* **MATERIAL FOR THE TASK**:
# # # # # # #
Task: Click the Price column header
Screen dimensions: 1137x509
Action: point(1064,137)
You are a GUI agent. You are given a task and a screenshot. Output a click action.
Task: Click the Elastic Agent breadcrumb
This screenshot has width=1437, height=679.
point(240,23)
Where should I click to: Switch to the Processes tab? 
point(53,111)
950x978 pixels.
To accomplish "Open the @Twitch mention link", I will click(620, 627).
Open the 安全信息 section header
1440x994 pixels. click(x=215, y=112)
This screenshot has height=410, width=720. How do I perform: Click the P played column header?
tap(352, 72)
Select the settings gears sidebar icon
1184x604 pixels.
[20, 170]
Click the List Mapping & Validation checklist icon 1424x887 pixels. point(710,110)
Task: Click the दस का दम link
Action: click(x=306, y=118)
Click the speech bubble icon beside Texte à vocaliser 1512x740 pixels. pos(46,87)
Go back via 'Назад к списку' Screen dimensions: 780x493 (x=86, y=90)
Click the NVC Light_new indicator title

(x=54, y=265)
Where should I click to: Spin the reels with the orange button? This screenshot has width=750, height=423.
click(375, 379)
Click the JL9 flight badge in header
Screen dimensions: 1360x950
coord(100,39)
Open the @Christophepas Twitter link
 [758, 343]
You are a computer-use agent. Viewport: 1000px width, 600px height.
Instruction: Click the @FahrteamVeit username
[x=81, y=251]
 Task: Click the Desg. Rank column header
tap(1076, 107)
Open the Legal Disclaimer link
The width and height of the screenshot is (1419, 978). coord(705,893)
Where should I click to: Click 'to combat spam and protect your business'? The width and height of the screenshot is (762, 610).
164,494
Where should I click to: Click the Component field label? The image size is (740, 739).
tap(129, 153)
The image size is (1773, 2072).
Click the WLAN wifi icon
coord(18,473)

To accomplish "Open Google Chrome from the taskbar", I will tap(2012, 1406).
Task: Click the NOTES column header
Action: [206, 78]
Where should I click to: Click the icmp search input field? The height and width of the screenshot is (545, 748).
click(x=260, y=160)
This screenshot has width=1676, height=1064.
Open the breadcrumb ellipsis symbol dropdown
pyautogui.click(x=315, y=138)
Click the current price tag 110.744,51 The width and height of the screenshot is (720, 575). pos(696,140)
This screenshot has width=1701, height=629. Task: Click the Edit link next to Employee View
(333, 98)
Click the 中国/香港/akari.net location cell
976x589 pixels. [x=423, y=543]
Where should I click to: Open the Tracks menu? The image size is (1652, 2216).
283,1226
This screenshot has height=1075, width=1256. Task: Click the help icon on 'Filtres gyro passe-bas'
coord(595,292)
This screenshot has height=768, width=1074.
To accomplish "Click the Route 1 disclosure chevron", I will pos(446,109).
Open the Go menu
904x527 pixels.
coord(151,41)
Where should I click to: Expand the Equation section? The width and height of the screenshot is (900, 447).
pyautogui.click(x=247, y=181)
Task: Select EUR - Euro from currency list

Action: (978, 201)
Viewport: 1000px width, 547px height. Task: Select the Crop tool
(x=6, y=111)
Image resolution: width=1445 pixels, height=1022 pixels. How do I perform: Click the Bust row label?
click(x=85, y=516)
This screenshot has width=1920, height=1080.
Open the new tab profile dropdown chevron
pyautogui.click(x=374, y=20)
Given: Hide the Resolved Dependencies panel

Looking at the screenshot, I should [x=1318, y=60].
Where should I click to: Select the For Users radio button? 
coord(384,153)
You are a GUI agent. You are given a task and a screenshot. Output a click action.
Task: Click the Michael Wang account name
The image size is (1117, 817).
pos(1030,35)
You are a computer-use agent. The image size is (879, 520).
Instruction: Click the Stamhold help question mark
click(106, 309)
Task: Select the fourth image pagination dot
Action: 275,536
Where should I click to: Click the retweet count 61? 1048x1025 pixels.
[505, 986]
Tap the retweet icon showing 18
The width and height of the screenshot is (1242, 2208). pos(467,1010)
# # # # # # #
Reproduce the lines starting at the one containing "Where should I click to: Open" and ending at the one containing "Action: (978, 201)", swapping "menu" for "dropdown" and leaving everything else as it is.

Where should I click to: Open the Tracks dropdown? The image size is (1652, 2216).
283,1226
This screenshot has height=1075, width=1256. Task: Click the help icon on 'Filtres gyro passe-bas'
coord(595,292)
This screenshot has height=768, width=1074.
To accomplish "Click the Route 1 disclosure chevron", I will pos(446,109).
Open the Go dropdown
904x527 pixels.
coord(151,41)
Where should I click to: Expand the Equation section? The width and height of the screenshot is (900, 447).
pyautogui.click(x=247, y=181)
Task: Select EUR - Euro from currency list

Action: (978, 201)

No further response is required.